Anyone present in the Indian states and union territories were allowed to participate in this event.

The basic activity is to watch and count birds from anywhere in the listed Himalayan region for at least 15 minutes on May 14 and upload bird lists to the bird recording platform eBird (

Lobzang Visuddha, a member of Wildlife Conservation and Birds Club of Ladakh, said: “We celebrated this event with several bird walks and trails across Ladakh, in Nubra Valley, Hanley, Changthang, Sham Valley, Zanskar, Kargil and others.”

“Birds of Jammu and Kashmir has formed a team of volunteers for the event. We have observed the bird from some of the most remote and inaccessible areas of Kashmir Himalayas,” said Parmil Kumar from the University of Jammu.

According to the India State of Forest Report 2021 (ISFR 2021) released in January this year, the forest cover in the 140 hill districts of the country has shown a decrease of 902 sq km (0.32 per cent) with all eight states of the northeast region also showing a decline.

As per the current assessment, the total forest cover in the hill districts is 2,83,104 sq km, which is 40.17 per cent of the total geographical area of these districts. Hill districts are those which have 2/3rd area as hills.

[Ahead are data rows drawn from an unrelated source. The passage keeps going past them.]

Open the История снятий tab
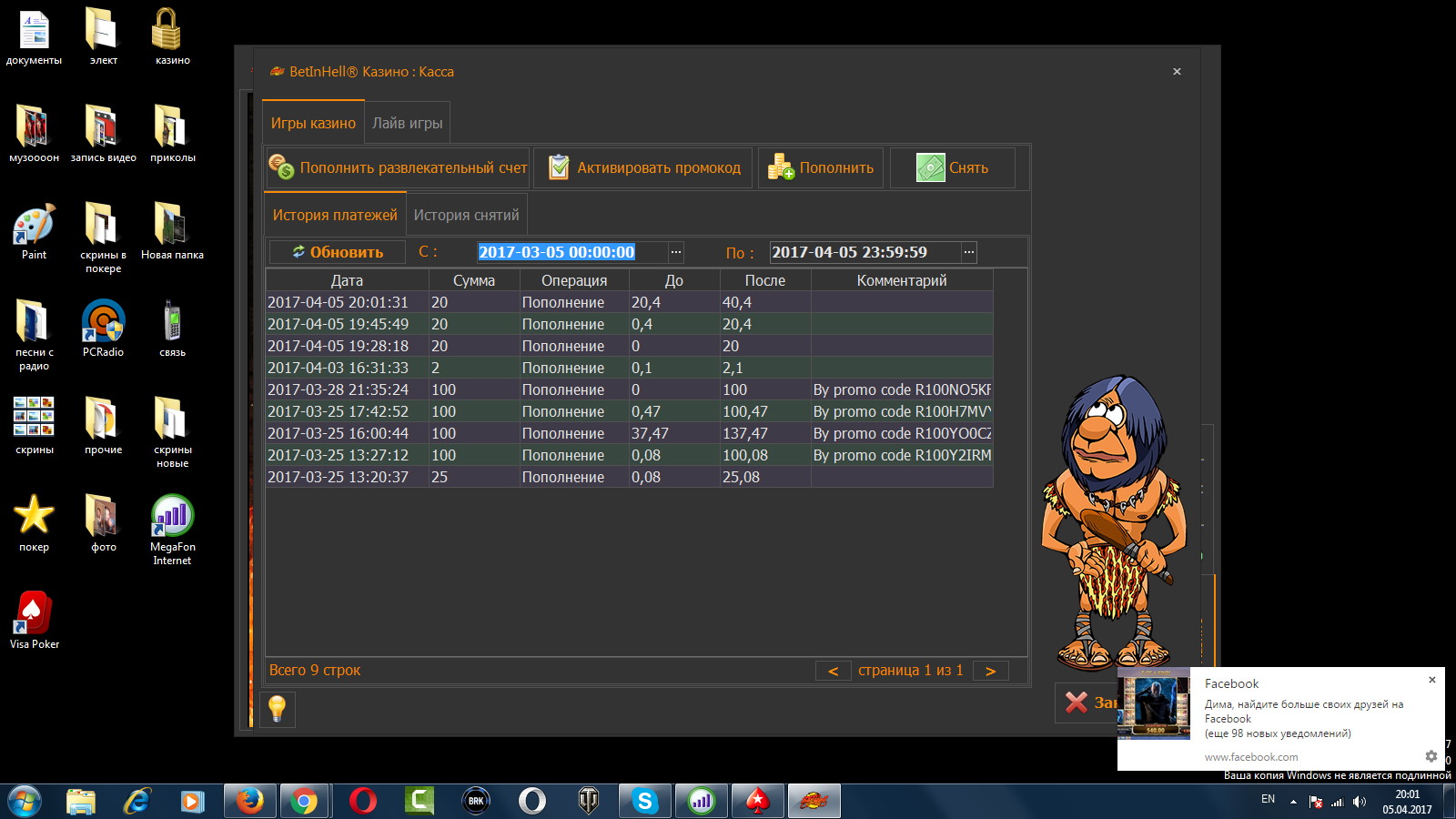1456x819 pixels. tap(466, 216)
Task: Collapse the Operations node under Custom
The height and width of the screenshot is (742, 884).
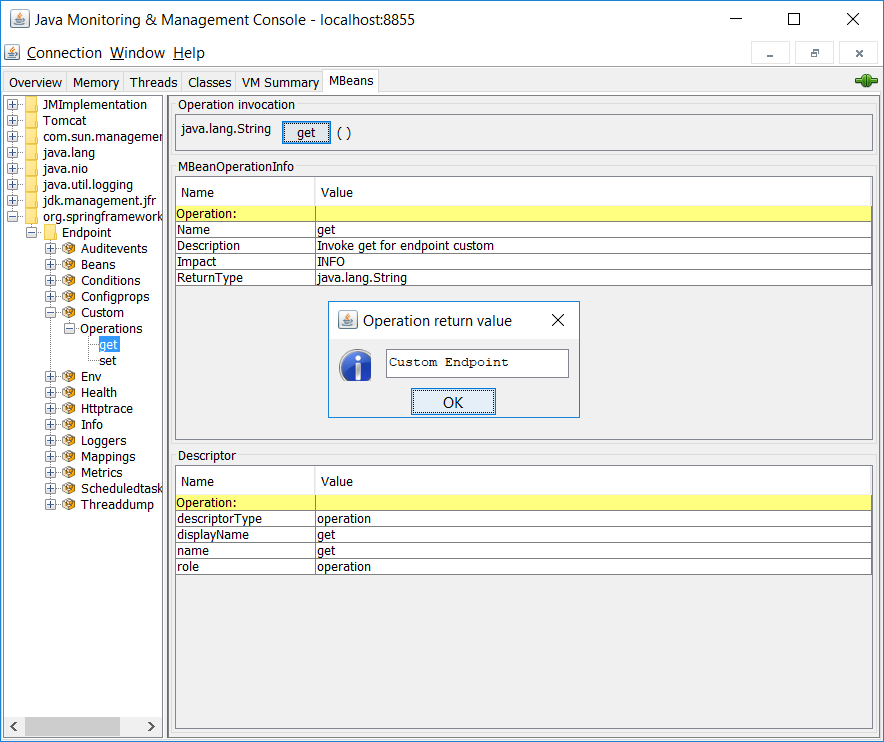Action: tap(70, 329)
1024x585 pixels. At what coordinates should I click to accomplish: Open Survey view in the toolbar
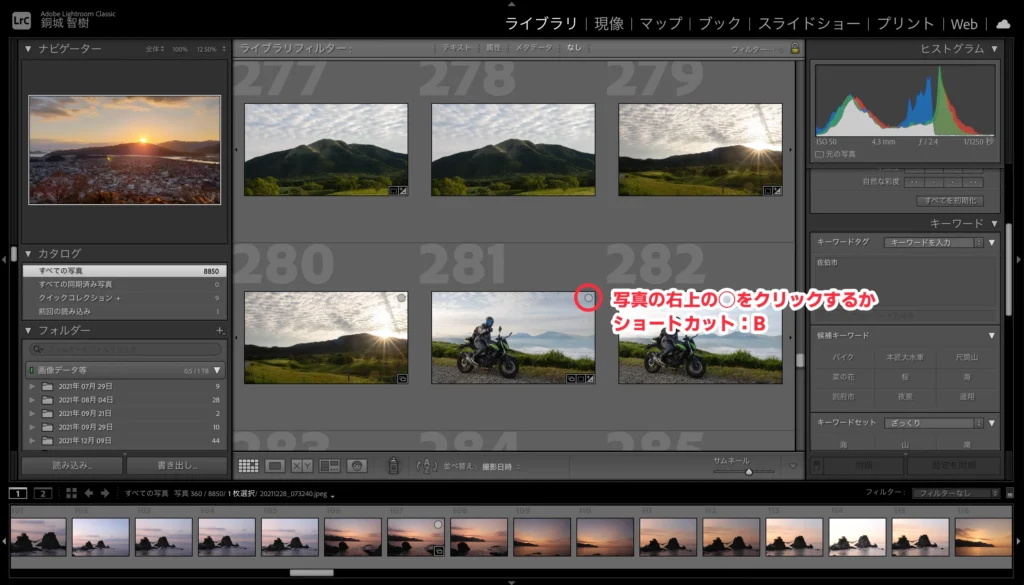click(x=329, y=466)
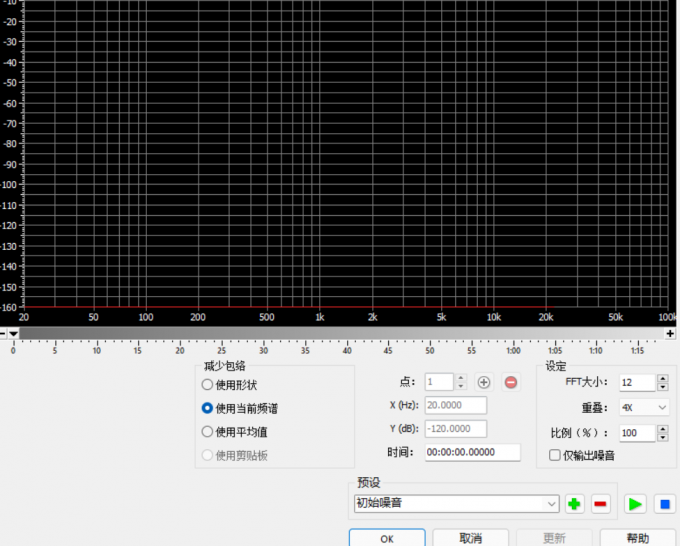The height and width of the screenshot is (546, 680).
Task: Add a point with the plus circle icon
Action: (x=484, y=382)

Arunachal Pradesh, that has 16 hill districts, has shown a loss of 257 sq km forest cover compared to 2019 assessment, Assam’s three hill district (-107 sq km), Manipur’s nine hill districts (-249 sq km), Mizoram’s eight hill districts (-186 sq km), Meghalaya’s seven hill districts (-73 km), Nagaland’s 11 districts (-235 sq km), Sikkim’s four districts (-1 sq km), and Tripura’s four districts (-4 sq kms).

In the case of the other districts in the Himalayan states and UTs, not all have shown decline.

West Bengal’s sole district has shown a slight decline (-18 sq km), Jammu & Kashmir’s 22 districts (29 sq km), Ladakh’s two districts (18 sq km), Uttarakhand’s 13 hill districts (2 sq km) and Himachal Pradesh’s 12 districts (9 sq km).

Total forest cover in the northeastern region is 1,69,521 sq km, which is 64.66 per cent of its area.

The latest assessment shows a decrease of forest cover to the extent of 1,020 sq km (0.60 per cent) in the region.